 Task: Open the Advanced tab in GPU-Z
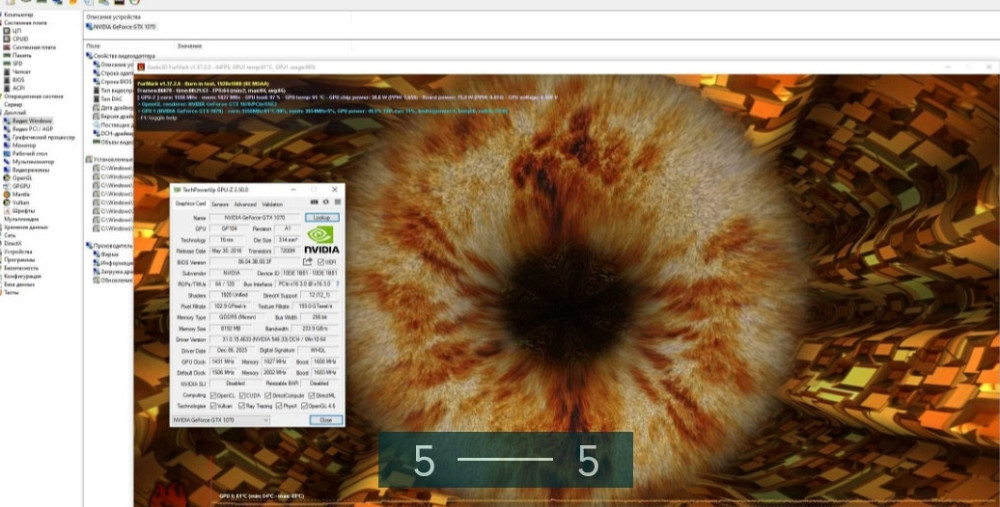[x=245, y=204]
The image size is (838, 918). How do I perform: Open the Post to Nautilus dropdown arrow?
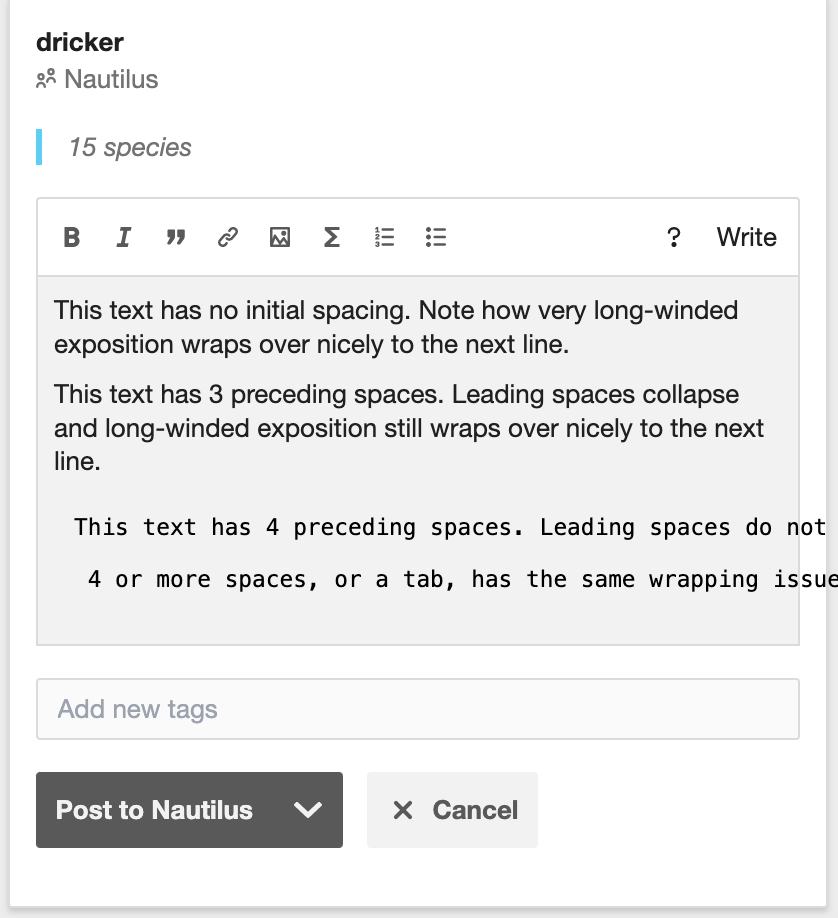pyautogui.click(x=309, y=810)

========================

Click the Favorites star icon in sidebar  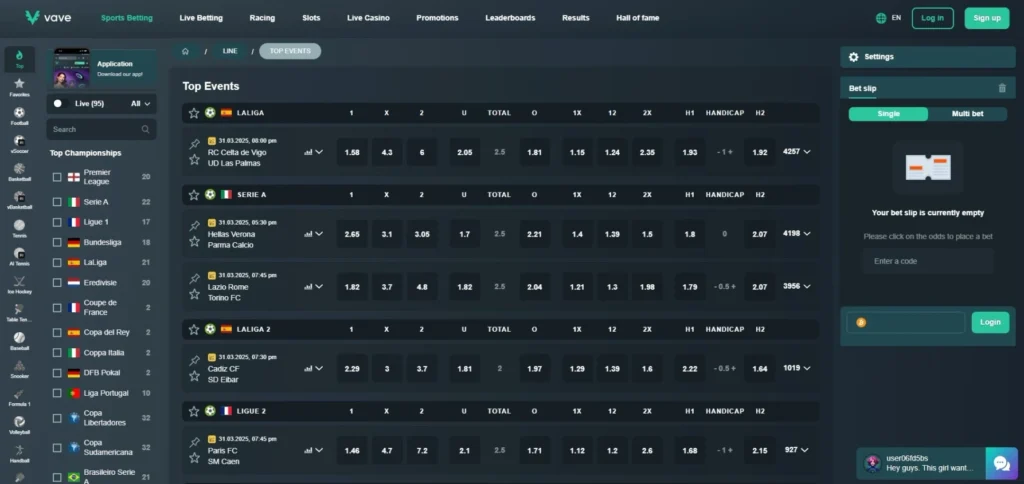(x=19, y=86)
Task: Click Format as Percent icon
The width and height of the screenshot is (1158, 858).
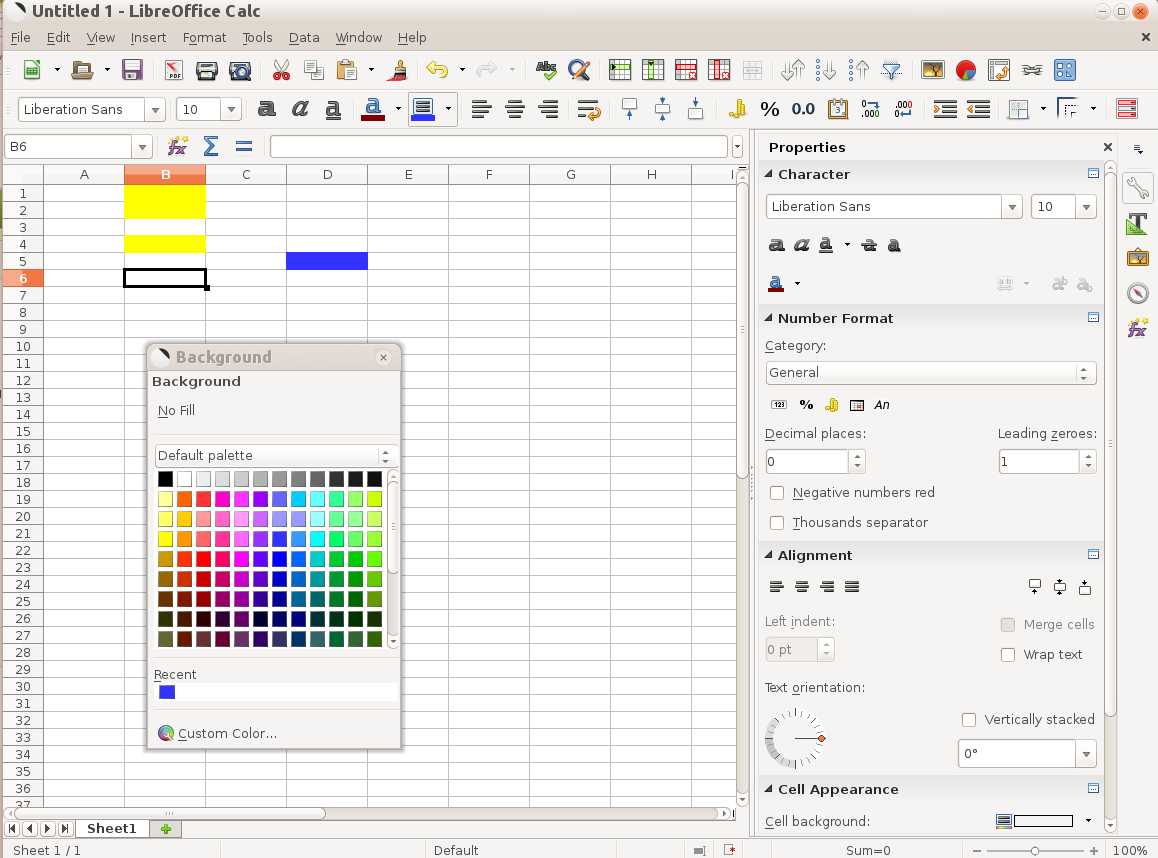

========================

A verbatim transcription is needed of the lines above, starting at the line with "Task: Click Format as Percent icon" and ending at the line with "The width and", both included, and of nothing else.

Task: Click Format as Percent icon
The width and height of the screenshot is (1158, 858).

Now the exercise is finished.